Apache Doris is compatible with the MySQL protocol and supports the use of the standard MySQL LOAD DATA syntax to import local files. MySQL Load is a synchronous import method where the import result is returned upon completion. That means users can tell whether the import suceeds from the returned result. Generally, the MySQL Load method can be used to ingest files smaller than 10GB in size. For files larger than 10GB, it is recommended to split them into smaller ones. MySQL Load ensures the atomicity of a batch of import tasks, meaning that either all imports succeed or all imports fail.
Applicable scenarios
Supported format
MySQL Load is primarily designed for importing CSV files from the client’s local machine or importing data from data streams through programs.
Restrictions
When importing CSV files, it is important to differentiate between null values and empty strings (‘’):
- Null values are represented by the escape sequence \N. For example, in
a,\N,b
, the middle column represents a null value. - Empty strings are represented directly as empty, such as
a, ,b
, where the middle column represents an empty string.
Implementation
MySQL Load is similar to Stream Load in terms of functionality. They both involve importing local files into the Doris cluster.

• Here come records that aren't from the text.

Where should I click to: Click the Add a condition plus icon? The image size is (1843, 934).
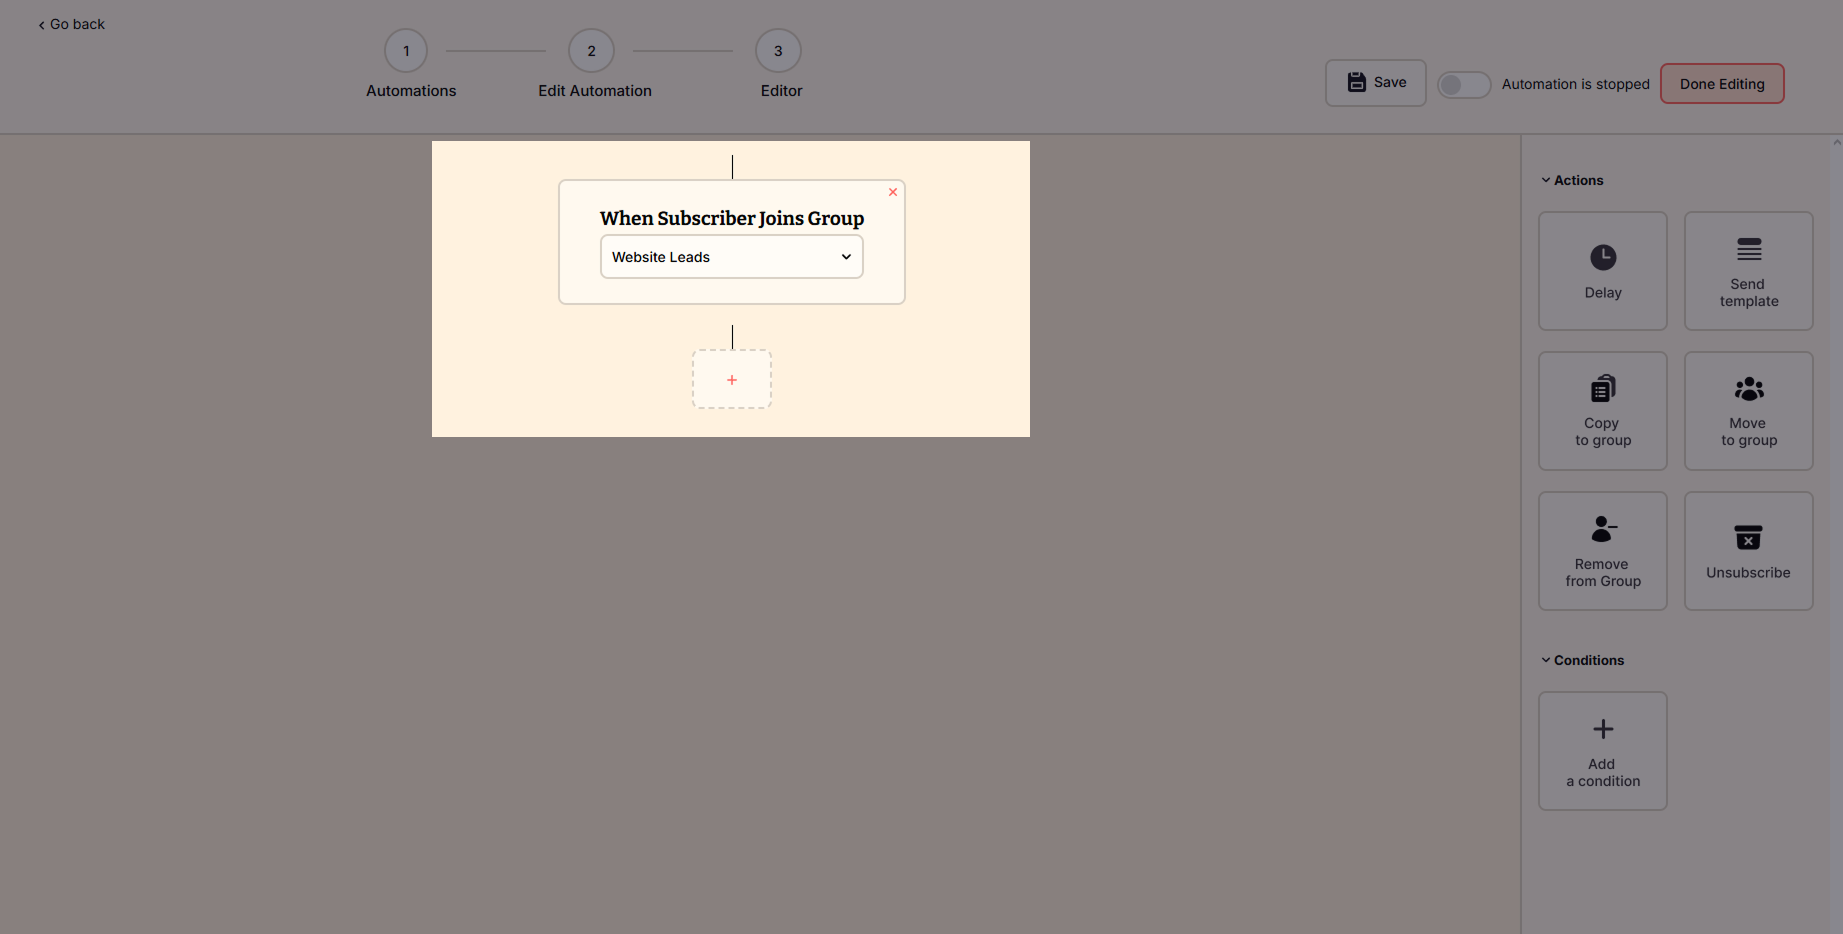(1602, 729)
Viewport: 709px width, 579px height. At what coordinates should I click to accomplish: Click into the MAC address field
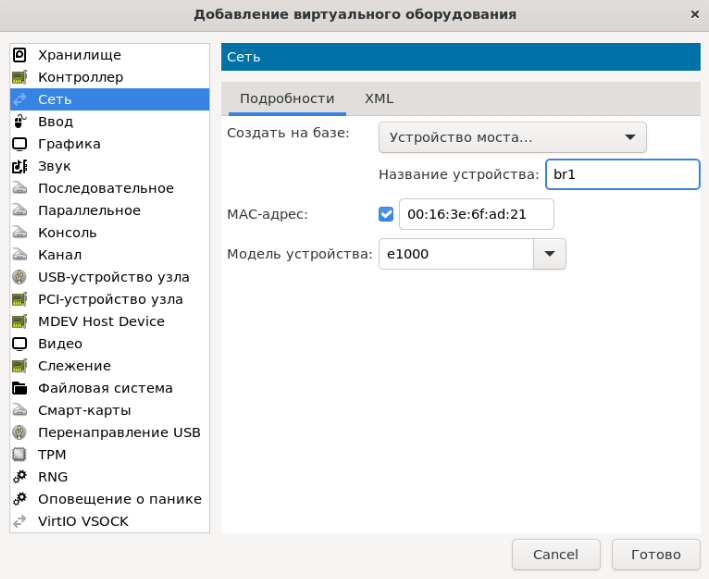click(x=476, y=214)
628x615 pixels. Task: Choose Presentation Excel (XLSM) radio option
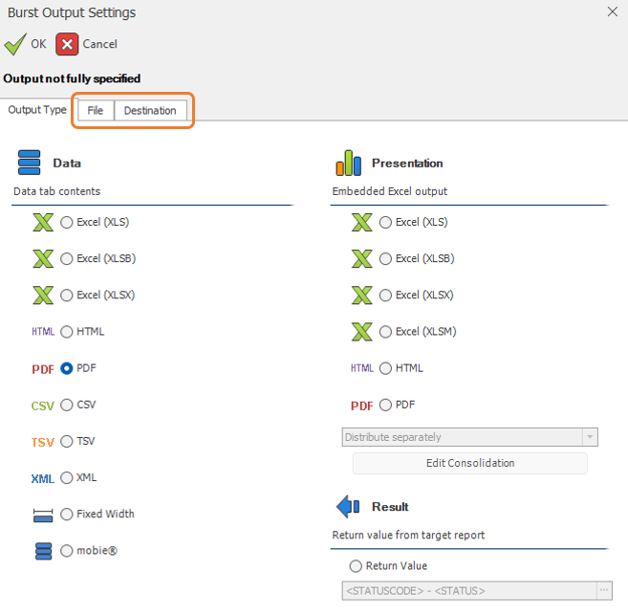click(x=385, y=332)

Therefore, the implementation of MySQL Load reuses the basic import capabilities of Stream Load.
The main processes of MySQL Load include:
- The user submits a LOAD DATA request to the frontend (FE), which performs the parsing and encapsulates the request into a Stream Load task.
- The FE selects a backend (BE) node and sends the Stream Load request to it.
- Meanwhile, the FE reads the local file data from the MySQL client in an asynchronous and streaming manner and sends it in real time to the HTTP request of the Stream Load.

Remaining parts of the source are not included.